> _About this task_: Using the entries that follow, count the lines containing the word "computer" and give that number by itself.

+++ Entries supplied +++

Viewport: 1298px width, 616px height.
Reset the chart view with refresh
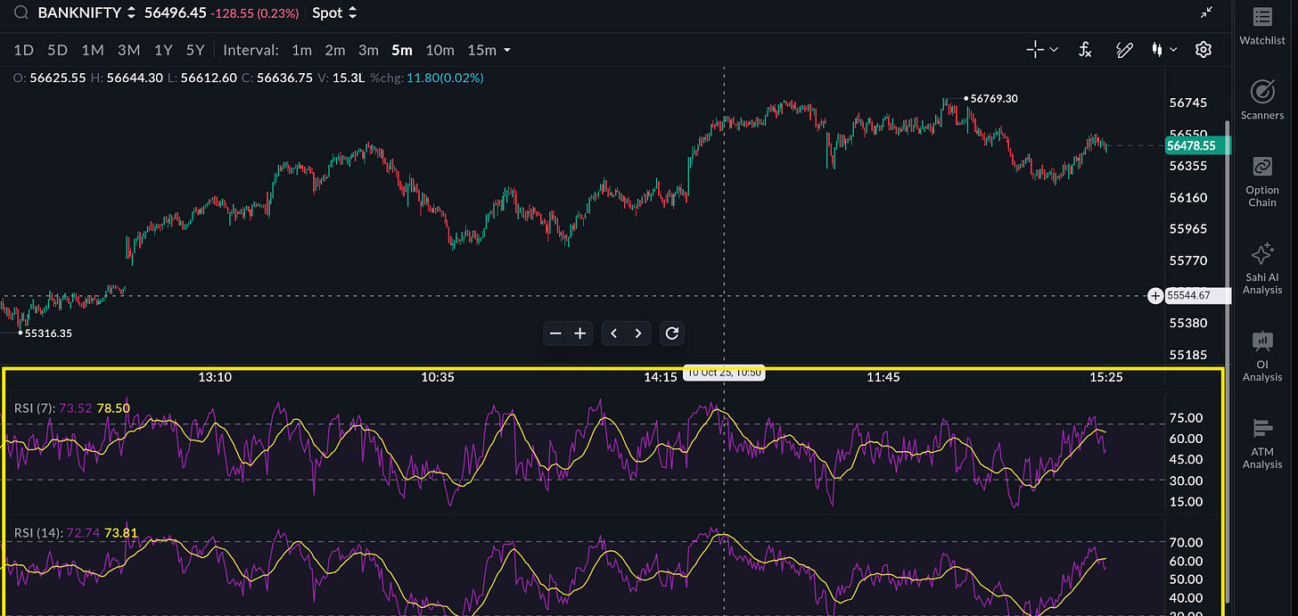pyautogui.click(x=672, y=333)
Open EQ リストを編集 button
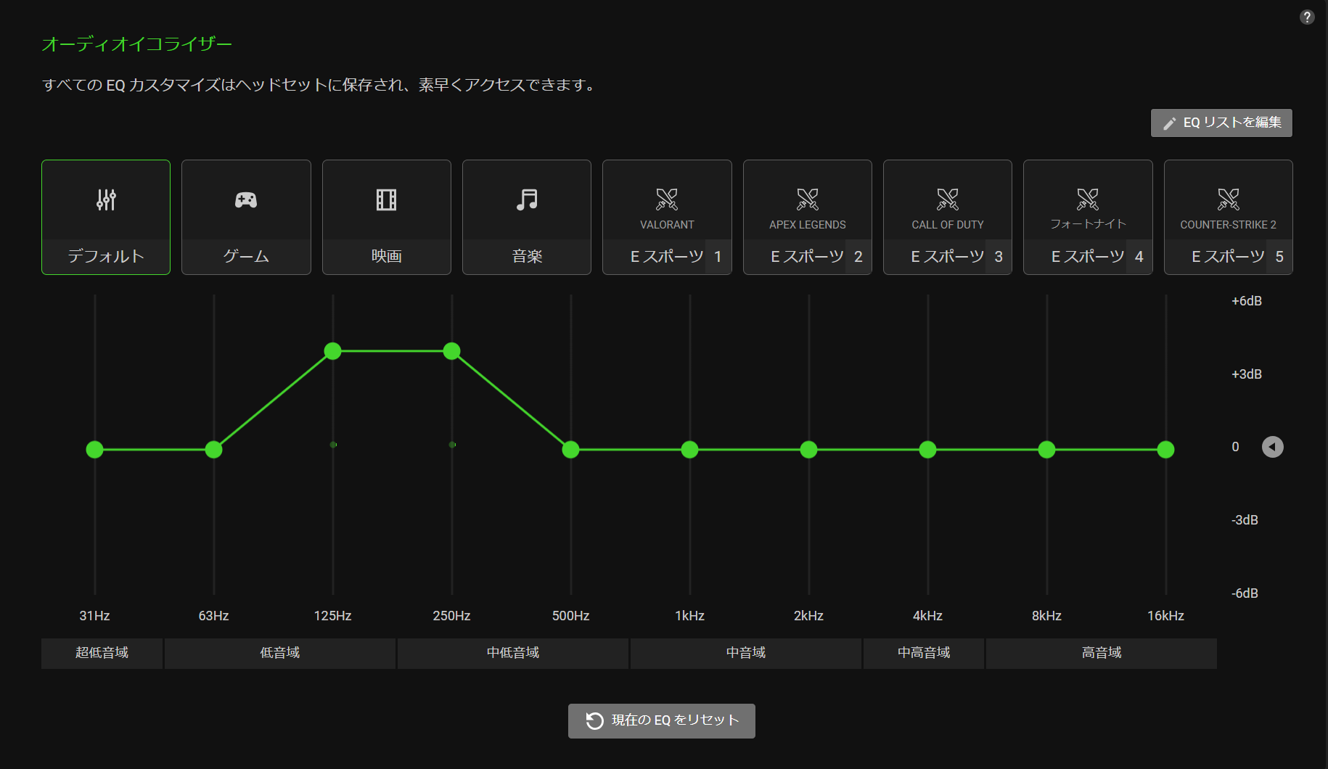 point(1221,123)
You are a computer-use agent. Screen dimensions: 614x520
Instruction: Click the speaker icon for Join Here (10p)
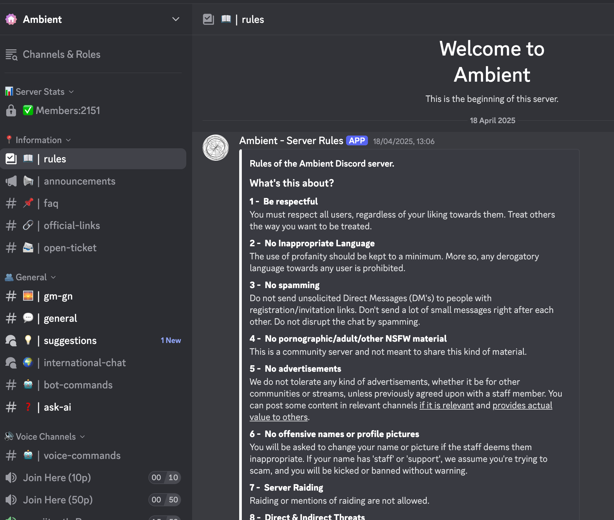(11, 478)
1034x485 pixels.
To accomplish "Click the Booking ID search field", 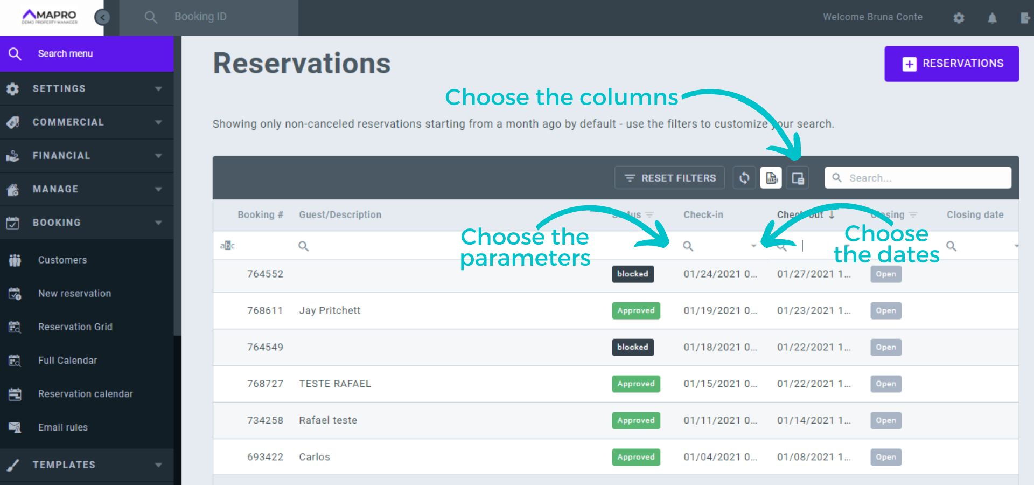I will pos(215,17).
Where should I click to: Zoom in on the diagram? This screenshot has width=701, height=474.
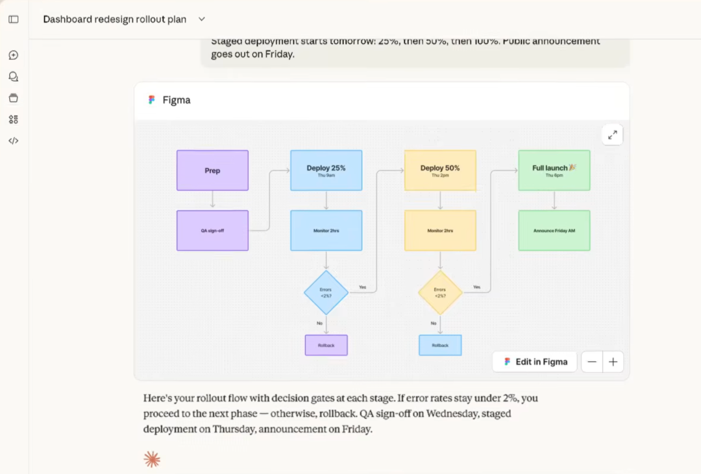click(613, 362)

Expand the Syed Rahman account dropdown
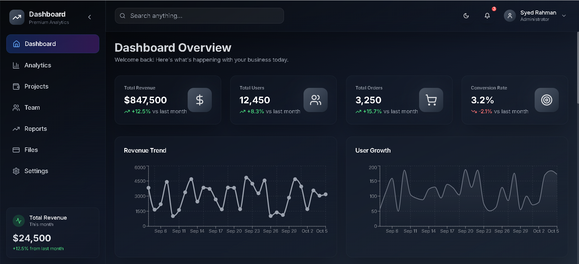click(564, 16)
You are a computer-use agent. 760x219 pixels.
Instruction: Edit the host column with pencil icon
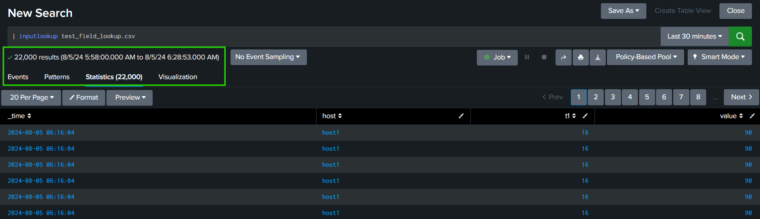461,116
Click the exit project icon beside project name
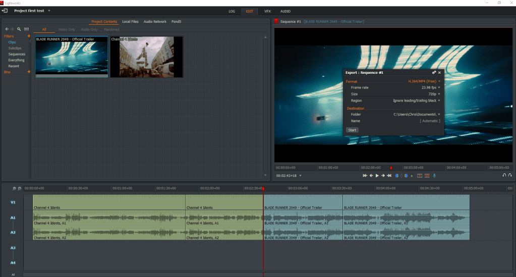 [x=5, y=11]
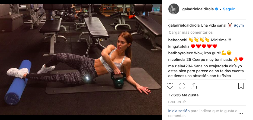Open the comment bubble icon
This screenshot has height=120, width=253.
tap(182, 86)
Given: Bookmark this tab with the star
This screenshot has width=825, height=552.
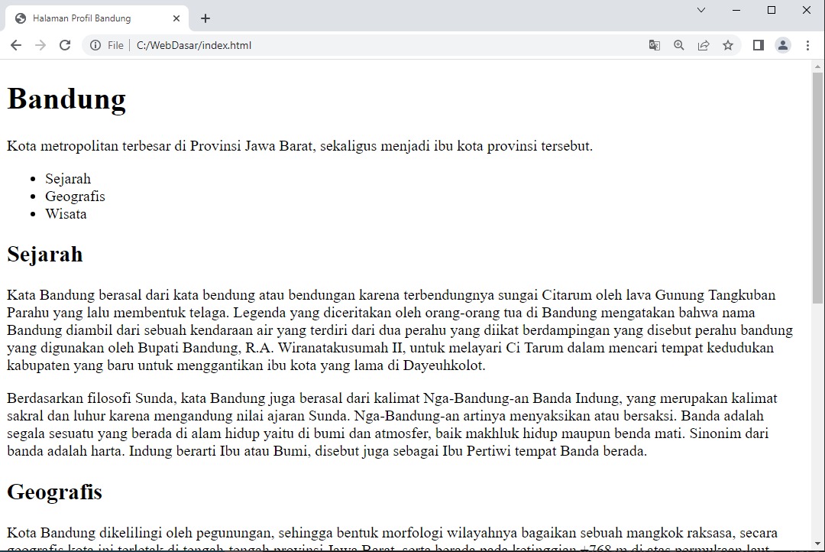Looking at the screenshot, I should point(728,45).
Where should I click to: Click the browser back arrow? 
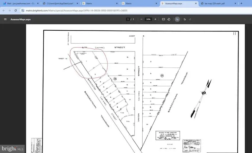[4, 10]
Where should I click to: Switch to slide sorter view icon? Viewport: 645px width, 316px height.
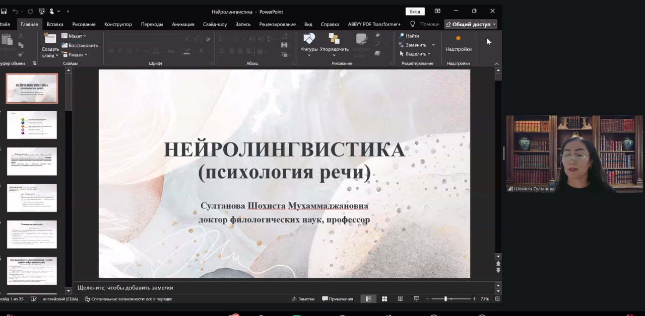pyautogui.click(x=384, y=299)
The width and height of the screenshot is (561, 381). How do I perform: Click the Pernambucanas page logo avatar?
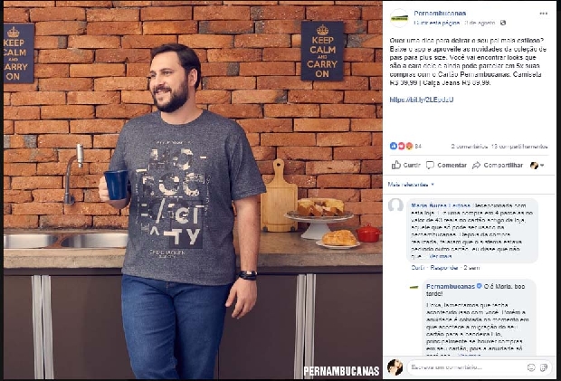399,18
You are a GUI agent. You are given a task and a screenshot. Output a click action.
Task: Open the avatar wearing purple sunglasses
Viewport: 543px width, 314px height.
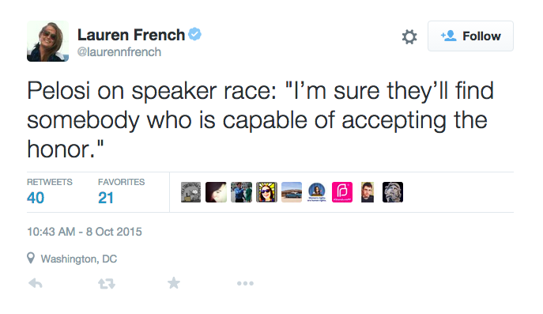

+++

> _Response for this exercise_: 2